* [What the task asks] Exactly reproduce the data from its first line through the line with "Task: Click location", leaving out every line after it.

* [Records to process]
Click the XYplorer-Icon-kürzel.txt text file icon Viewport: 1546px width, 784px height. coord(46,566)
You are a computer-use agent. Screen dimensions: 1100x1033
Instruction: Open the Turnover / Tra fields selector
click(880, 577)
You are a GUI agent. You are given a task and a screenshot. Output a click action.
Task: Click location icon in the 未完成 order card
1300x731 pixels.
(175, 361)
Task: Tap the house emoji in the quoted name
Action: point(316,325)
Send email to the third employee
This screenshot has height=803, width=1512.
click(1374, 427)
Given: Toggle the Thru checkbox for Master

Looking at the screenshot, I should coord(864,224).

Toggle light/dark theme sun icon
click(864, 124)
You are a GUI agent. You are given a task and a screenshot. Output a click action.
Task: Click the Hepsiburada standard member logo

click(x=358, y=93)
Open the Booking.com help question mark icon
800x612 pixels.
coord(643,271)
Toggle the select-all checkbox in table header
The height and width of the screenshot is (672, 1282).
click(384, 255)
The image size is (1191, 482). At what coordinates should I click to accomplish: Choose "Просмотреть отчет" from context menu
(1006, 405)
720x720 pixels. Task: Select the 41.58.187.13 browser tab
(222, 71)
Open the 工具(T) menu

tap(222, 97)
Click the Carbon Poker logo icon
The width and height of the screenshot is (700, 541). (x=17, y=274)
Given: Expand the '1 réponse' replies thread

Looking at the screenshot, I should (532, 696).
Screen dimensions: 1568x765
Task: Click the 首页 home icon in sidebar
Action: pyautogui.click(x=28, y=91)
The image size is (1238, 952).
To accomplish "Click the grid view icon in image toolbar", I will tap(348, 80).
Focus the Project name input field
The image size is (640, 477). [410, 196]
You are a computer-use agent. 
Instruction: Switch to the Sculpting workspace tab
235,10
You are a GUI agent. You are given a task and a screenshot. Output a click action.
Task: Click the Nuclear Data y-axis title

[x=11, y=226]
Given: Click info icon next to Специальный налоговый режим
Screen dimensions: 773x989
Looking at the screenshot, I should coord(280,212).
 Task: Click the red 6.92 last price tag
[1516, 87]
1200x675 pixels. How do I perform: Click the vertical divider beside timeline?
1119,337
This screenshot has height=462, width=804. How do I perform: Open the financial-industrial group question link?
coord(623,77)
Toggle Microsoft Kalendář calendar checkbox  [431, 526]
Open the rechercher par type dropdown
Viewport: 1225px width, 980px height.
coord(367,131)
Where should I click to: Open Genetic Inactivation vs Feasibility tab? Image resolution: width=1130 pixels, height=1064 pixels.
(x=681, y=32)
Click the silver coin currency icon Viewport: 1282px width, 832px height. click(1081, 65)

* [Solution to this task]
Click the XYplorer-Icon-kürzel.txt text file icon Viewport: 1546px width, 784px height. coord(46,566)
You are a computer-use agent. Screen dimensions: 1100x1033
Instruction: Open the Turnover / Tra fields selector
click(880, 577)
You are a GUI agent. You are given a task and a screenshot. Output a click action.
Task: Click location icon in the 未完成 order card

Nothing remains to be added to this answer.